Pandemic-Imposed Quality Challenges
What made quality measurement difficult in the pandemic? “At the outset, hospitals were dealing with a whole lot of unknowns about the disease, its treatment, how to staff for it in the face of surges, changes in patterns of care, deferrals of voluntary procedures and increased complexity of patient need,” Demehin said.
“In measuring catheter-associated urinary tract infections or central line infections, how do you account for patients who came into the hospital sicker because they had deferred seeking treatment due to the pandemic?” At the same time, nurses and other staff whose jobs included the painstaking gathering of quality data might be reassigned to clinical teams during a surge.
Demehin recommended making room for more dialogue between consumers, providers, and the government in order to find the right metrics for arming consumers with the data that they need to compare hospitals in ways that drive improvement, but with accuracy and fairness to hospitals. “A lot of technical details go into publicly reporting quality,” he said, adding that consumers should appreciate that Care Compare is only one source of information on hospital quality, reflecting some of what happens in the hospital but not everything.

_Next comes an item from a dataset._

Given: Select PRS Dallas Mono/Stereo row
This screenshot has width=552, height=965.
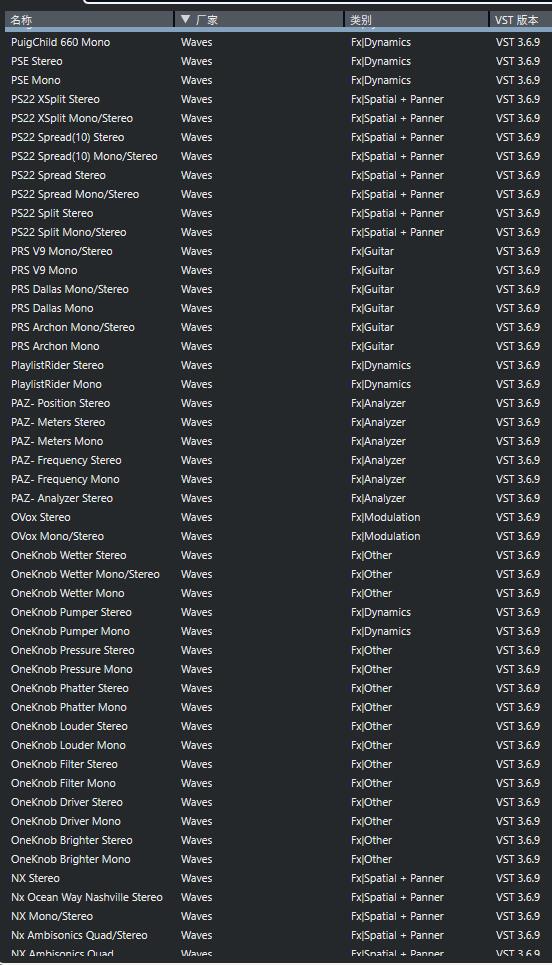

“From what we’re hearing, CMS found a technical way to report CSI-90 that satisfied their requirement for fair reporting,” noted Missy Danforth, vice president of Hospital Ratings for the Leapfrog Group. “Some hospitals around the country came forward and said: ‘We were able to stay safe despite the pandemic.’ Some hospitals actually got better, even in communities that were hard hit, able to keep their infections way down and improve patient experience scores. We’re excited about the opportunity to learn more from their experience to elevate best practice standards.”
“The CSI-90 composite measure will be reported, and consumers will be able to look it up. That’s good,” said Patricia Kelmar, JD, Health Care Campaigns Director for the US Public Interest Research Group (PIRG), a federation of state PIRGs. The composite measure is made up of 10 different measurable harms in the hospital, which the Leapfrog Group estimates are responsible for 24,000 deaths per year, she said. After years of gradual improvement in rates of some hospital-acquired infections, infection rates started to shoot up again during the pandemic.
“These kinds of quality measures are the best things we have to help us achieve better quality,” Kelmar said. “By making hospitals report how they are doing on safety, we know their competitors will be looking at the data,” she noted. As a result, hospital C-Suites will be paying more attention.
Ultimately, it doesn’t matter if hospitals were overworked and understaffed during the pandemic, she said. “These safety events are so important, you need to be working to prevent them, regardless. We’re not going to give you a pass on safety in these admittedly difficult times.” Quality should be so baked into the care processes done every day in the hospital that even in the midst of a public health emergency, patients are kept safe. “Each patient safety event is an extraordinary circumstance for that patient,” Kelmar said.
“Preventing patient harm is a daily job, and we learned in the public health crisis of COVID that it was possible to track and report numbers quickly, every day,” she said. “The reality is that the numbers, good or bad, are what they are. If we can understand where the cracks are in the system, could there be things we could learn from experience to make improvements? The pandemic proved we can pull together. As we went along, COVID care got better.”
Larry Beresford is an Oakland, California–based freelance medical journalist with a breadth of experience writing about the policy, financial, clinical, management, and human aspects of hospice, palliative care, end-of-life care, death, and dying.